My dad was not having any of that, however, and promptly caught me up on all I’d been missing in DC Comics.

Now, I was no novice to DC stories.  After all, my dad had been regaling me with stories about DC since I was little, and I had a modest collection of my own of DC comic books.  My first human love was Christopher Reeve in the first Superman movie (my first love in general was that dog from Muppet Babies. Don’t judge).  What I’m getting at here is that I was already well-acquainted with the DC Universe; I just hadn’t yet become a serious reader.  That was all about to change.





So, my allegiance has switched from one comic universe to another, but my problem is still exactly the same:  I am a comic book reader surrounded by non-comic book readers.  Now, this problem usually manifests itself in one of two ways:
First; the fake comic fan.







The second way this problem manifests is one I’ve described before: I go too long without discussing the stories I’m reading, and I simply explode with them, and whoever is unlucky enough to be near me when the dam bursts is forced to listen until they gouge their own eyes out with a plastic fork to distract themselves from my inane fangirl babbling.

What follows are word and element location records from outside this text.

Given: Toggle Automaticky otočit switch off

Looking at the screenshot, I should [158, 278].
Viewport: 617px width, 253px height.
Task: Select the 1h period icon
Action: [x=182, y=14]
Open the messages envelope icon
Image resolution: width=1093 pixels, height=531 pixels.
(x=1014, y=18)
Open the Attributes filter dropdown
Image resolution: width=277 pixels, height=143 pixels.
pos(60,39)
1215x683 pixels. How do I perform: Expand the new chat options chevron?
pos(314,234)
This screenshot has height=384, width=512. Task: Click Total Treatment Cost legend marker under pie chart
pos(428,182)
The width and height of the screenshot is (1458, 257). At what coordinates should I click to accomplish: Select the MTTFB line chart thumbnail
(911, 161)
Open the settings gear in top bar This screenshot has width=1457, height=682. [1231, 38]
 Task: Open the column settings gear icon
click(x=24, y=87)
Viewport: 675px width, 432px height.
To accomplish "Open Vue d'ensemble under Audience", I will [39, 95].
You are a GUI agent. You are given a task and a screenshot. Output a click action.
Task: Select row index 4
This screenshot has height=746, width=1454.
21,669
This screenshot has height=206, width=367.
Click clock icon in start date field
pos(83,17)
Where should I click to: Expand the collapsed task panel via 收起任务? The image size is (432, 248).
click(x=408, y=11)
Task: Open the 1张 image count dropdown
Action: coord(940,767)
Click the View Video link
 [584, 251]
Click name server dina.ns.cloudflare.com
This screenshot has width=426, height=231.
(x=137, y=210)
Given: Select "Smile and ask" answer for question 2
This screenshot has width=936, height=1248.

The problem, I think, boils down to this: I don’t have anyone, outside of my father, to talk to about the comics I read.  I just kind of have this huge hobby that I’m forced to keep mostly to myself.  If I try to talk to someone else about comics, I either have to worry that I’m boring them (except for Sarah; I’ve stopped worrying about that.  She’s on her own when it comes to stopping me), or I end up talking to someone who only pretends to know anything about comics, and I end up boiling over with white-hot comic rage (which, incidentally, is just awful for my complexion).  I’ve always kind of wished for a friend who was as into comics as I am, and I always kind of assumed that being into comics would naturally draw other comic book fans into my life, but thus far, it’s not working all that well.  So, I think maybe it’s time to really put it out there, and make it clear who I am, and let other fanboys and girls come find me.

My name is Amanda, and I read comic books.  I have a poster of Hal Jordan over my bed, teach my four-year-old niece the names of the Green Lanterns on the weekend, and am half-convinced that I am Wonder Woman.  I am a Creative Writing major, and a Pisces.  Looking for like-minded people for innocent comic-related fun.  Occasional costume play.  No smokers please.

It’s time to just be honest with the world and say, “this is who I am”.